Consumo mucha fruta porque estoy hecho también de fruta. Desplazados, recién huérfanos de padre, brizna de la diminuta isla liberal rodeada de un mar conservador, la patota comandada por mi hermano Fáber se internaba desafiante en las campiñas del egoísmo, robábamos naranjas, mandarinas, zapotes, moras, nuestras las fáciles guayabas de los generosos sarmientos como nuestras las manchosas y moradas caimas colgadas en la manigua, a pedradas caían amarillas madroñas del madroño del parque.

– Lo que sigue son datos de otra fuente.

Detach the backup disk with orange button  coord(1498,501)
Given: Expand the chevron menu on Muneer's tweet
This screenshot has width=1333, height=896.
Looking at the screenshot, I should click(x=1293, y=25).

Lo que le sobraba a la barriga, en ocasiones aguacates verdes, nos lo metíamos entre los testículos  para evitar al cansado regreso los ojos fisgones y helados de doñas y dones urbanos y rurales dispersos y comunicados como los nudos de una red, cuando no parientes. Alguna vez se oyó la noticia de un desesperado niño ladrón de bananos muerto por un disparo de escopeta. ¡Cuántas huidas con las manos vacías, dejando pelos en el alambrado,  por el acoso de los perros o los caldeados madrazos del dueño de la finca! Porque nunca estuvimos en ellas deduzco que había zonas impenetrables, tenebrosas, señaladas.

El alma está hecha de lo que la mató en la infancia. La vida está hecha de lo que se rebeló a que la mataran. Gracias pequeño comandante Fáber, gracias pequeños milicianos  Gonzalo y Édgar Marín, sin ustedes la infancia hubiera estado hecha sólo de aguapanela y no sé si hubiera bastado.